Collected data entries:
##########

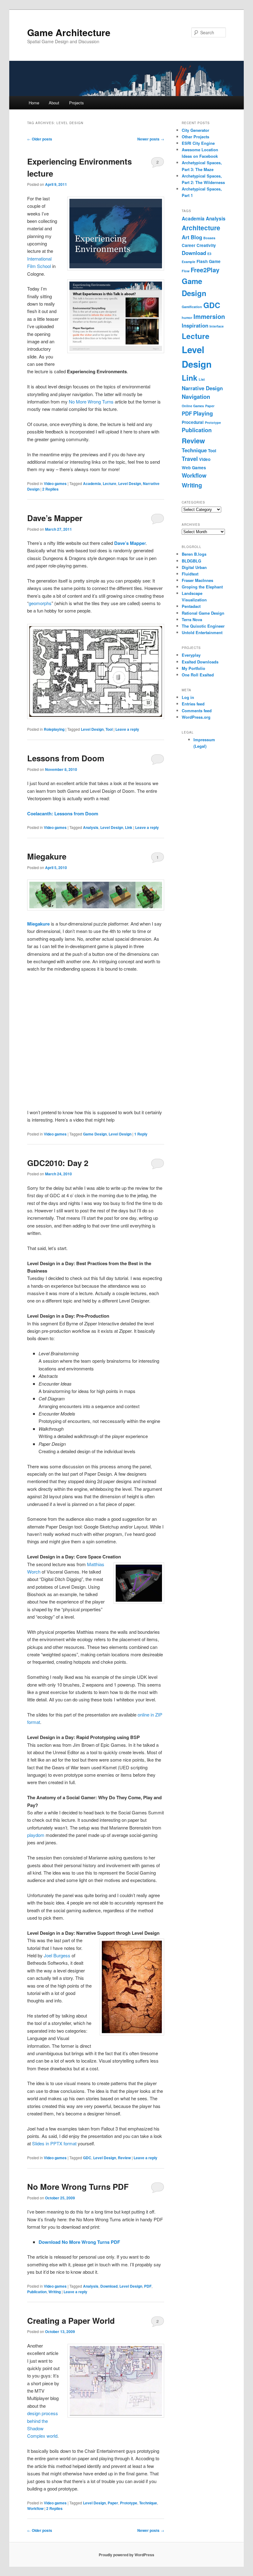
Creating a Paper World (71, 2320)
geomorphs (40, 603)
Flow (185, 271)
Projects (76, 103)
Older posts (39, 139)
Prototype (128, 2503)
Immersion (209, 316)
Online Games (193, 406)
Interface (216, 326)
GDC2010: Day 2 (57, 1163)
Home (34, 103)
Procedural (193, 422)
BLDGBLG (191, 561)
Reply (140, 1134)
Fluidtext (190, 574)
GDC (87, 2157)
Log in (188, 697)
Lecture (109, 483)
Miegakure (46, 856)
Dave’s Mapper (54, 518)
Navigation (196, 397)
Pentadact (191, 606)
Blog (196, 237)
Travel (190, 459)
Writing (54, 2291)
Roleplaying (54, 729)
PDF (147, 2286)
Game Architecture (68, 32)
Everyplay (191, 655)
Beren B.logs (194, 554)
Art (185, 237)
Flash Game (209, 261)
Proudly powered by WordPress (126, 2554)
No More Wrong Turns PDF (78, 2186)
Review (124, 2157)
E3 (209, 253)
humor (187, 317)
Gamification (192, 306)
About (54, 103)
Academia (92, 483)
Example (188, 261)
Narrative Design (202, 388)
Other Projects (195, 137)
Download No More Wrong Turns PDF (79, 2242)
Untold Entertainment (202, 632)
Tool (109, 729)
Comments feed (197, 710)
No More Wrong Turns (91, 401)
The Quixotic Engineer (203, 626)
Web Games (194, 467)
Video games (55, 483)
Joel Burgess (57, 1955)
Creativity (206, 245)
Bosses (209, 238)
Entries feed (193, 704)
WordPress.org (196, 717)
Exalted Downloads (200, 662)
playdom (35, 1835)
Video (204, 459)
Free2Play (205, 269)
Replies (50, 489)
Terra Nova (192, 619)
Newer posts (150, 139)
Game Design (95, 1134)
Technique (148, 2503)
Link (128, 827)
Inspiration (195, 325)
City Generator (195, 130)
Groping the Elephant (202, 587)
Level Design (129, 483)
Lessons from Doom (65, 758)
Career (188, 245)
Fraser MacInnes (197, 580)
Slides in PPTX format (54, 2143)
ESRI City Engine (198, 143)
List (202, 379)
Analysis (90, 827)
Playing (203, 413)
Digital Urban (194, 567)
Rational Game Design (203, 613)
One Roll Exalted (198, 675)
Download (109, 2286)
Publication (37, 2291)
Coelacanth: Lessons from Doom (62, 813)
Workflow (35, 2508)
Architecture (201, 227)
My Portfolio (193, 668)
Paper (113, 2503)
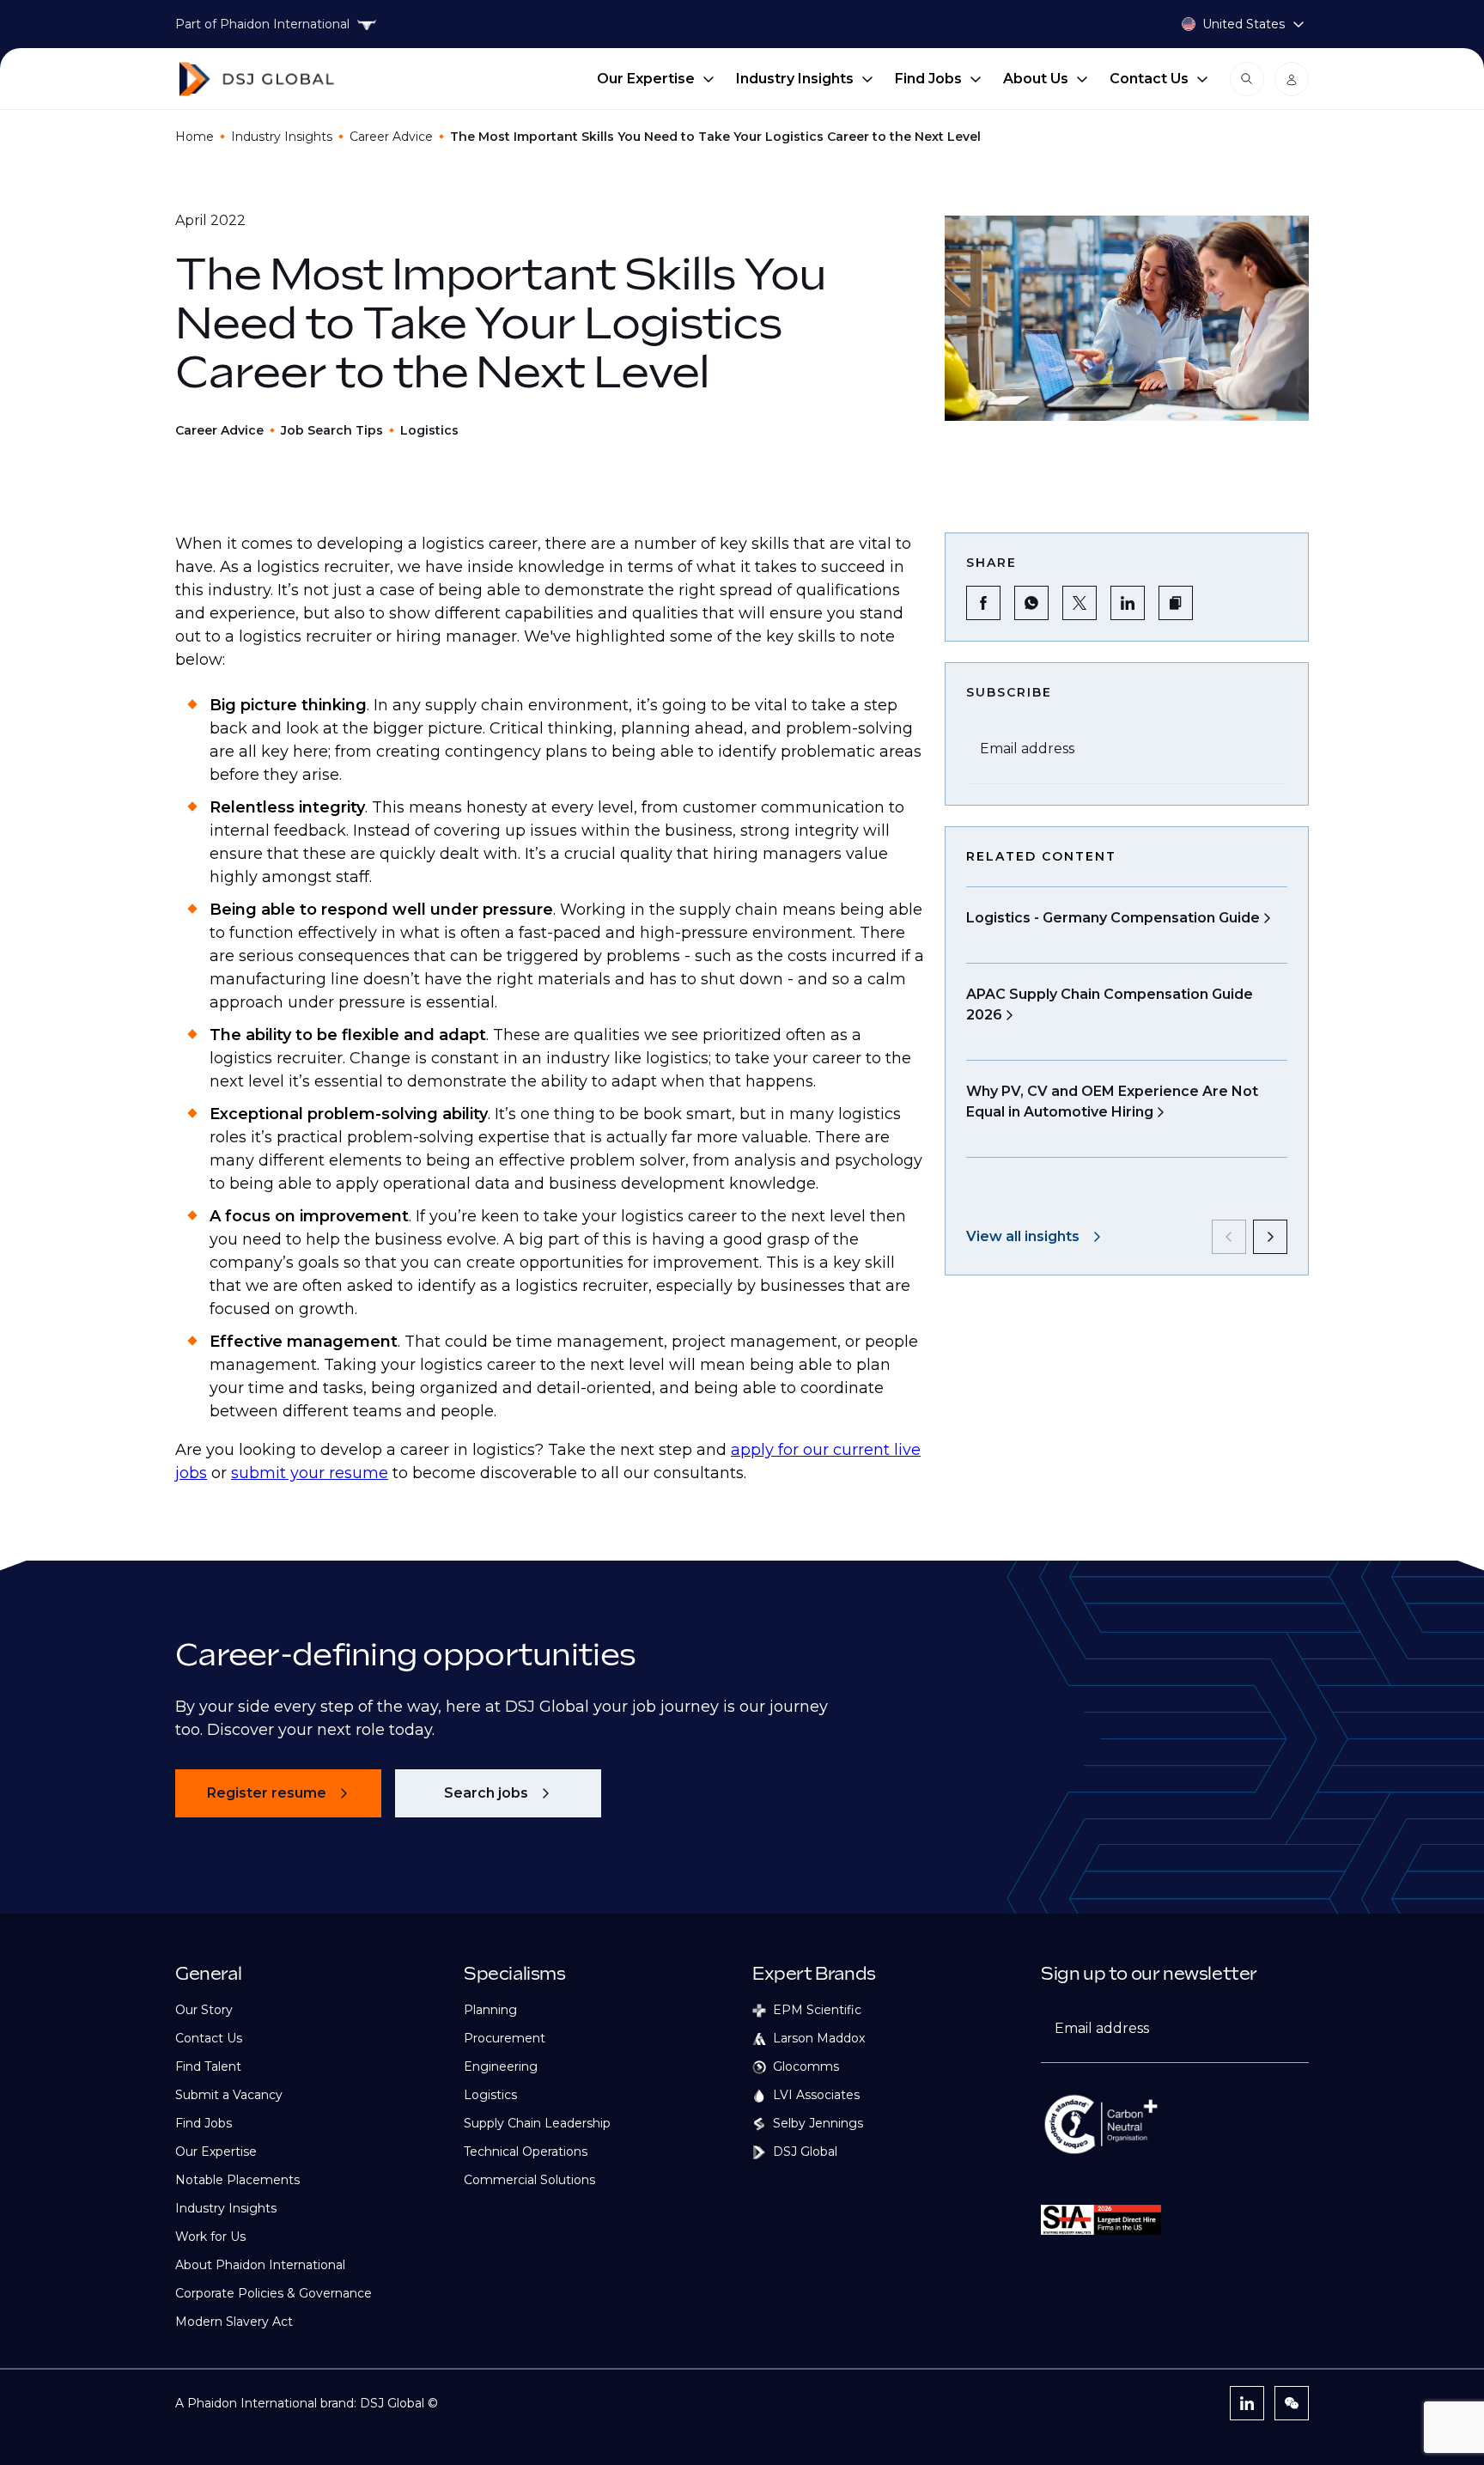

##########

*Work to be completed:*
Every picture stays out; reproduce exactly the lines from the one with "City Generator (195, 130)" through the last line of the data above.

*Solution below:*
City Generator (195, 130)
Groping the Elephant (202, 587)
Level Design (129, 483)
Lessons from Doom (65, 758)
Career (188, 245)
Fraser MacInnes (197, 580)
Slides in PPTX format (54, 2143)
ESRI City Engine (198, 143)
List (202, 379)
Analysis (90, 827)
Playing (203, 413)
Digital Urban (194, 567)
Rational Game Design (203, 613)
One Roll Exalted (198, 675)
Download (109, 2286)
Publication (37, 2291)
Coelacanth: Lessons from Doom (62, 813)
Workflow (35, 2508)
Architecture (201, 227)
My Portfolio (193, 668)
Paper (113, 2503)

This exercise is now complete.